Court Opinion

ID: 9512180
Source: CourtListenerOpinion
Date Created: 2023-08-06 22:11:56.228634+00
Date Added: 2024-06-11T09:05:18.518572
License: Public Domain

JUSTICE LEAPHART,
dissenting.
¶30 I dissent as to issue one and would not reach issue two.
¶31 I disagree with the Court’s conclusion that Officer Romero had a particularized suspicion to stop Hilgendorf s vehicle. The officer saw Hilgendorf s vehicle at 2 a.m. legally parked on South 23rd Street with its engine running and lights on. Because businesses in this area had *420experienced a high rate of theft and burglary, Officer Romero drove past the vehicle and circled around a second time. Upon the officer’s second approach, Hilgendorf pulled out and drove away. Officer Romero noted that, as they pulled away, the occupants were moving around as if they were trying to conceal something. Based upon this scant information, the officer initiated a stop.

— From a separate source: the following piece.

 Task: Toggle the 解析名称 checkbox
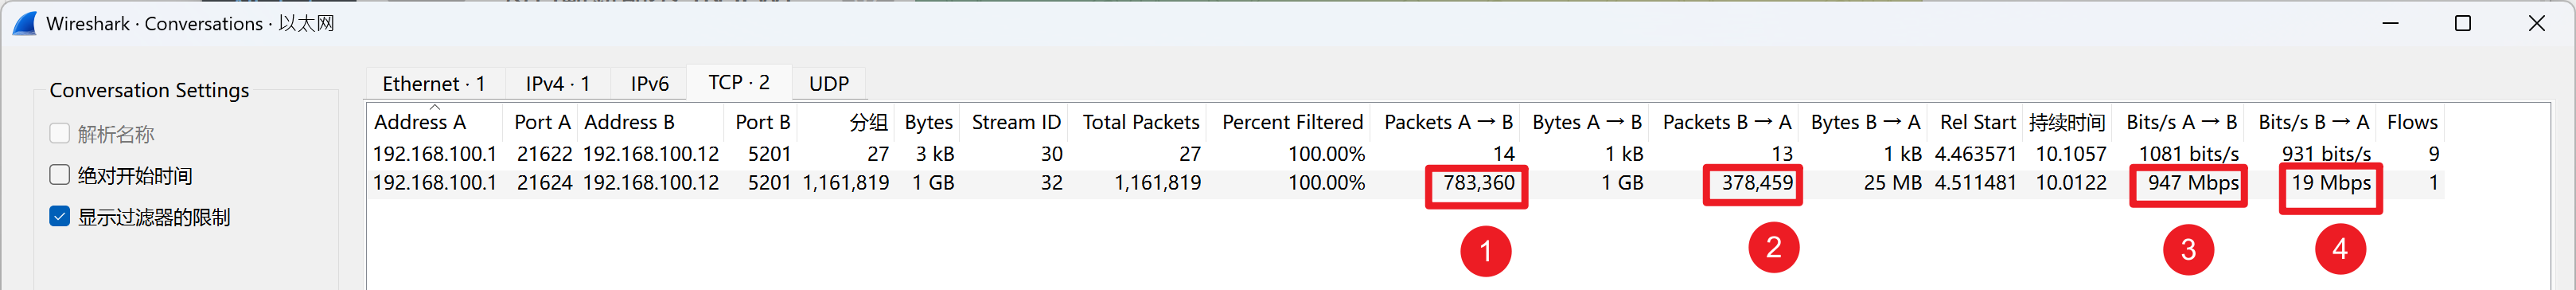59,134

¶32 The gravamen of particularized suspicion is missing. That is, the totality of the circumstances confronting Officer Romero at the time of the stop did not create an objective basis for suspecting criminal activity. State v. Van Kirk, 2001 MT 184, ¶ 15, 306 Mont. 215, 32 P.3d 735. The facts of the present case are no more compelling than those in State v. Reynolds, 272 Mont. 46, 899 P.2d 540 (1995), where the officer observed the defendant driving “bordering on traveling too fast” and waiting at an intersection for seven to ten seconds. The officer in Reynolds conceded that “the presence of a police car ... could have an unnerving effect on a driver’s normal driving routine.” Reynolds, 272 Mont. at 56, 899 P.2d at 543. On appeal, we concluded that, “under the totality of the circumstances and facts in this case, the possible traffic violation combined with no other objective data does not support a particularized suspicion that Reynolds had been engaged in wrongdoing.” Reynolds, 272 Mont. at 56, 899 P.2d at 543. As in Reynolds, Hilgendorf became unnerved at the officer’s presence and drove away quickly. Unlike Reynolds, he did not commit or “border” on committing any traffic offense.

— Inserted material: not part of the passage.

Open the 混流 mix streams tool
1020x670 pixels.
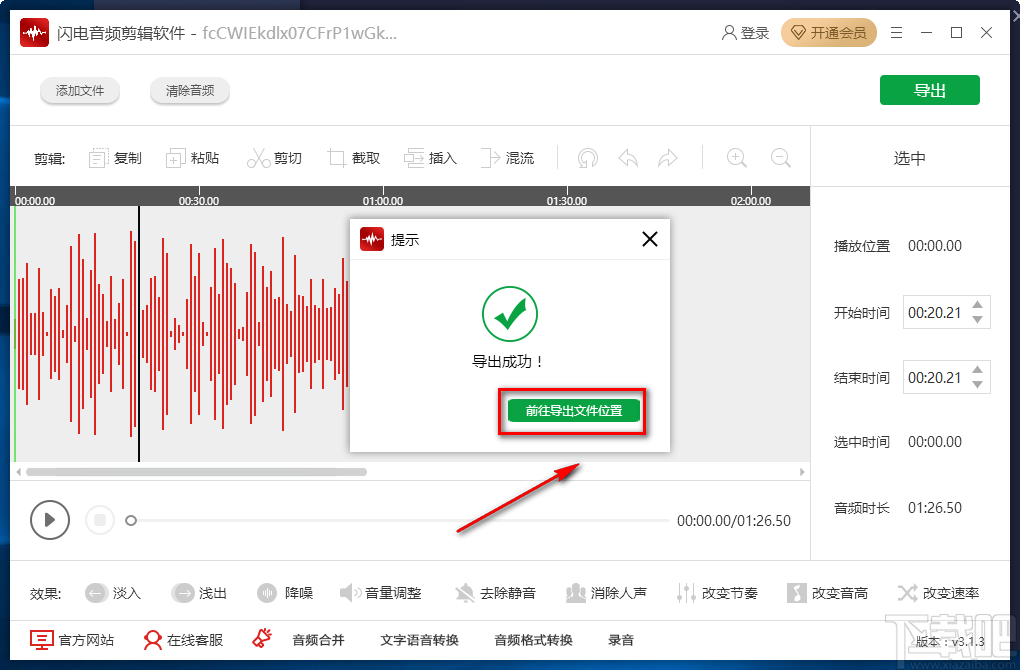508,157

¶33 Our decision in State v. Jarman, 1998 MT 277, 291 Mont. 391, 967 P.2d 1099 is also instructive. In Jarman, Officer Korell was responding to a domestic disturbance call at approximately 3 a.m. As he drove, he observed an individual later identified as Jarman standing beside a car at an outside pay telephone. No one else was in the area. The officer drove around the block and back to the phone. By that time Jarman and his car were no longer there. The phone was off the hook. Continuing to patrol the area, the officer observed Jarman’s car leaving a parking lot. The officer initiated a traffic stop during which he discovered a knife, illegal drugs, and a gun. The district court denied Jarman’s motion to suppress for lack of particularized suspicion. On appeal, we reversed and noted first that, “[b]eing in a high crime area by itself does not give the police a particularized suspicion to stop a person.” Jarman, ¶ 14. The justifications offered for the stop were that Jarman was talking on a pay phone on a cold night in a high crime area and that after Officer Korell drove around the block, Jarman was gone and the telephone receiver was hanging down *421off the hook. We concluded the following:
These facts do not rise to the level of a reasonable and articulable suspicion that Jarman was, had been, or was about to engage in criminal activity. Without any connection to the domestic disturbance or reasonable suspicion of evasion, Officer Korell had no reason to stop Jarman. We hold that the District Court’s conclusion that Officer Korell had a particularized suspicion was erroneous.
Jarman, ¶ 15 (emphasis omitted).
¶34 Like Jarman, Hilgendorf was in a high crime area late at night. That fact combined with a quick departure when the officer circled around the block did not, however, give rise to a particularized suspicion. It is noteworthy that we found no particularized suspicion in Jarman even though the officer was patrolling in the context of a reported crime (domestic abuse). Here, the situation was even less “particularized” since Officer Romero was not responding to any specific crime report.
¶35 Officer Romero may have had a general suspicion of criminal activity, but there was certainly nothing “particularized” about his concerns.
JUSTICE NELSON joins the dissenting opinion of JUSTICE LEAPHART.